Sex and the City, Pregnancy and the Suburb?

If a correlation exists between birth rates and urbanization, does the post World War II baby boom owe its existence to urban sprawl?

5 minute read

May 21, 2007, 7:00 AM PDT

By Sriram Khé, PhD

Photo: Sriram Khe

Earth Day was an opportunity to think about a number of issues, including about urban sprawl and population growth. And I kept coming back to the same question: would birth rates and, therefore, population growth rates in the US have been lower if we did not have the post-WWII urban sprawl?

I was a graduate student at USC many, many years ago when I first came across studies by people like Richard Easterlin -- research that examined the relationship between economic development, urbanization, and changes in demographic patterns. Well, one of the lessons there was that the economic transformation that societies underwent was accompanied by massive changes in the spaces where people lived, so much so that rural population in developed countries is now a very small percentage of the overall population. The global story is not very different either; the Executive Director of UN-Habitat, Anna Tibaijuka, recently remarked about the change in spatial distribution of population: "2007 is a year when human beings will become an urban species, homo urbanus. From now on the majority of people will no longer be rural but urban. And there is no going back for this demographic shift and transition is irreversible."

As the population moved to cities, people immediately recognized the costs of having children. As opposed to the rural life where children might have contributed to a family's earnings by working on the farm, for instance, urban children required parents to invest both money and time in them. And as adults became more and more engaged in modern economic activities in urban areas, they found it increasingly difficult to invest the time and money in children. Further, in the cities there was a premium to pay for larger dwelling sizes too. To top it all, as women entered the workforce, the opportunity cost of having children dramatically increased, which then contributed to further decreases in fertility rates.

So, in this context, what if the post-war suburban growth had not happened the way it did? What if the returning GIs had married, yes, but had continued to live in densely populated cities? Of course, it is not easy to estimate counterfactual historical scenarios that Niall Ferguson seems to enjoy in his profession. Yet, it is difficult to resist speculating whether the absence of suburban growth and urban sprawl might have changed the recent demographic history of the US.

Studies that criticize urban sprawl often point at Western European countries or Japan as examples of compact cities and smart growth. In these countries, families and households live in units that are significantly smaller than the average American dwelling unit.

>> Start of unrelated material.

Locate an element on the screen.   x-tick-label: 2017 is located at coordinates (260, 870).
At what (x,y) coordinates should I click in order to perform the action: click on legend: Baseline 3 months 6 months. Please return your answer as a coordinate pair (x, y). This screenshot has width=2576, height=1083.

About two years ago, I asked a visiting Japanese faculty from Saitama what according to her was the biggest difference between Japan and the US. Without hesitation she replied that it was the amount of space here in the US. Later in her guest lecture in my class, my students could not believe that she and her son lived in an 800-square feet apartment.

Japan and Western European countries are also places where fertility rates have steadily decreased since the end of WWII, to levels that are significantly below replacement-levels. Interestingly enough, some of the other areas with very low fertility rates -- such as Taiwan, Singapore, and Hong Kong -- are also characterized by metropolitan areas with high population densities.

On the other hand, birthrates in the US did not precipitously fall after WWII as they did in Western Europe and Japan. The typical story of the post-war years is one of GIs returning home, getting married, moving to the Levitttowns across the US, and raising children. Immigration to the US and their fertility rates do affect the story, no doubt, as does the withdrawal of women from the workforce and back to the traditional roles of homemakers.

Counterfactually though, if there were no Levittown and no suburban expansions, and if the young families had stayed back in the cities, then would the cost of urban life have dampened the propensity to procreate, particularly with the simultaneous technological advancements in family planning and birth control? Was urban sprawl then a reason why the US did not go the European route when it comes to birth rates? After all, even now it appears that the more compact New England areas have lower birthrates compared to the sprawling cities in the South and the West.

If such a counterfactual scenario is true, then it could imply that the higher fertility rate in the US, compared to other developed countries, is the unintended consequence of government subsidies in the form of freeway and road building, low gas tax and, hence, relatively inexpensive gas, deductibility of home mortgage interests from income taxes, etc. These helped disperse the population from dense population settlements and led to low density suburban settlements -- urban sprawl -- where fertility rates are higher than rates in Western Europe.

Every once in a while, in the introductory geography class that I teach, I ask students to collect fertility rate data on their respective families going back to at least their grandparents and preferably back to their great-grandparents. A typical trend that we then observe later in the class discussions is that fertility rates have, as a class average, decreased over the generations. The other trend we observe from their data is a correlation between fertility rates and whether or not their mothers and grandmothers lived in cities or the rural areas -- almost always students from large families came from rural areas. Even these "micro" case studies highlight the possibility that if Americans had stayed in cities in large numbers, instead of moving to the suburbs, then the birthrates may have been much lower. So, yet another reason to praise, or vilify, urban sprawl?

Sriram Khé is an Associate Professor of Geography at Western Oregon University. Prior to this, he taught at California State University-Bakersfield, and was an Associate Planner with the Kern Council of Governments.